• _TASK INPUTS_
•••
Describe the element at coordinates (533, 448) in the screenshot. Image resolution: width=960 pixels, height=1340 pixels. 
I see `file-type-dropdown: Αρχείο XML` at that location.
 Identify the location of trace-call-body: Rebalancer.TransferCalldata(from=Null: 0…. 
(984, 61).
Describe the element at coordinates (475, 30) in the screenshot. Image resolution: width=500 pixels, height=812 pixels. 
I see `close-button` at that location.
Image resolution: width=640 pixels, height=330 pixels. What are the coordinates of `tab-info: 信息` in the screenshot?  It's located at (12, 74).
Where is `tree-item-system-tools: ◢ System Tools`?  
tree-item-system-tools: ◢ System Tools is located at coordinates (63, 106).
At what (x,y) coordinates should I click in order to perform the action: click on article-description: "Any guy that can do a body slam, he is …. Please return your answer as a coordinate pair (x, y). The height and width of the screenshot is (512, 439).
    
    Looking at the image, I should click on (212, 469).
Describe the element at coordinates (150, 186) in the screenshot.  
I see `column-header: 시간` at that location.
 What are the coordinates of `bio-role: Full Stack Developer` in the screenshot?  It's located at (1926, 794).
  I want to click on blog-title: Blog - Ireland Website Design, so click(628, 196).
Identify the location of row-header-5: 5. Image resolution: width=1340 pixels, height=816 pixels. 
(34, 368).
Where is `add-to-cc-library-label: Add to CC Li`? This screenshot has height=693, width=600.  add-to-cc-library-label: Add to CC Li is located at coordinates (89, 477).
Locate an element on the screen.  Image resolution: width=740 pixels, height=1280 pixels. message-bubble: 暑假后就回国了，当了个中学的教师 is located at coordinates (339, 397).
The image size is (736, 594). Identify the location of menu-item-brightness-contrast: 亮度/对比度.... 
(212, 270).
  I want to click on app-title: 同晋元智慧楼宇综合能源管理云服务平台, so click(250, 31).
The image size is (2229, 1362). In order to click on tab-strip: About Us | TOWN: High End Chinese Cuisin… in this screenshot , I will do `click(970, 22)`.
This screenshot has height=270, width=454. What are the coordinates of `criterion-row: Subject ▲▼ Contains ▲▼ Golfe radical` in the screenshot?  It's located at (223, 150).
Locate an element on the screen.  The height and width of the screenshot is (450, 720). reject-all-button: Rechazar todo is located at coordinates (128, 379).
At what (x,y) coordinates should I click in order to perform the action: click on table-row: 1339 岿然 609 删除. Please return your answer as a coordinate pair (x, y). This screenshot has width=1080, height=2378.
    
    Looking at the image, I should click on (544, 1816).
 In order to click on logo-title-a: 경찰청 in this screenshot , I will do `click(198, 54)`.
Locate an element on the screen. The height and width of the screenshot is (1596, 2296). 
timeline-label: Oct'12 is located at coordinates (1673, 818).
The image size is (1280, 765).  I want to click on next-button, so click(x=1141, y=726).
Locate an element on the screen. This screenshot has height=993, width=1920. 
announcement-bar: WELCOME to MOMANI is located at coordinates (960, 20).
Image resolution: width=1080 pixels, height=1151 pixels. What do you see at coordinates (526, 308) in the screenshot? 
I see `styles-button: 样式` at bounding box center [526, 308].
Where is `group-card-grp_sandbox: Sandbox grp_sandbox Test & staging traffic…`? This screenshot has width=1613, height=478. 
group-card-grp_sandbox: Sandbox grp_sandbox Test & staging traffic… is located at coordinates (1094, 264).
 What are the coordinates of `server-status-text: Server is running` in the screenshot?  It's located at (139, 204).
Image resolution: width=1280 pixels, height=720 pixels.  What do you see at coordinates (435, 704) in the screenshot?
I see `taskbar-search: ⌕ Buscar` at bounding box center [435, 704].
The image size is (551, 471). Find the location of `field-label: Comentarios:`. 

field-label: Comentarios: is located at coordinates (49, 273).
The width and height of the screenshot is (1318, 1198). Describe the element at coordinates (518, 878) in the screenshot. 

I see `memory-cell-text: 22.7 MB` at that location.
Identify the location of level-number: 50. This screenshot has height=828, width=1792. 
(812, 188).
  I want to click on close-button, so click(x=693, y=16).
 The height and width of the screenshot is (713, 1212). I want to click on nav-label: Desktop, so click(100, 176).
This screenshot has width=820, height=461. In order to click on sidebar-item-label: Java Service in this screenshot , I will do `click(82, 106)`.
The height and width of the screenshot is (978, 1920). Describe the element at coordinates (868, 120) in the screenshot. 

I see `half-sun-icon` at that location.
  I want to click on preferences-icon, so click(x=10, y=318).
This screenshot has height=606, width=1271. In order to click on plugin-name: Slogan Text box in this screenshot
•••
• _ASSIGNMENT_
Format the records, starting at the beginning and ending at the line that contains "Image resolution: width=640", as a Markdown table. Use the columns Row and Text, give each line its row number, and skip any blank lines.

• _RESULT_
| Row | Text |
|---|---|
| 1 | Describe the element at coordinates (533, 448) in the screenshot. Image resolution: width=960 pixels, height=1340 pixels.  |
| 2 | I see `file-type-dropdown: Αρχείο XML` at that location. |
| 3 |  Identify the location of trace-call-body: Rebalancer.TransferCalldata(from=Null: 0….  |
| 4 | (984, 61). |
| 5 | Describe the element at coordinates (475, 30) in the screenshot. Image resolution: width=500 pixels, height=812 pixels.  |
| 6 | I see `close-button` at that location. |
| 7 | Image resolution: width=640 pixels, height=330 pixels. What are the coordinates of `tab-info: 信息` in the screenshot?  It's located at (12, 74). |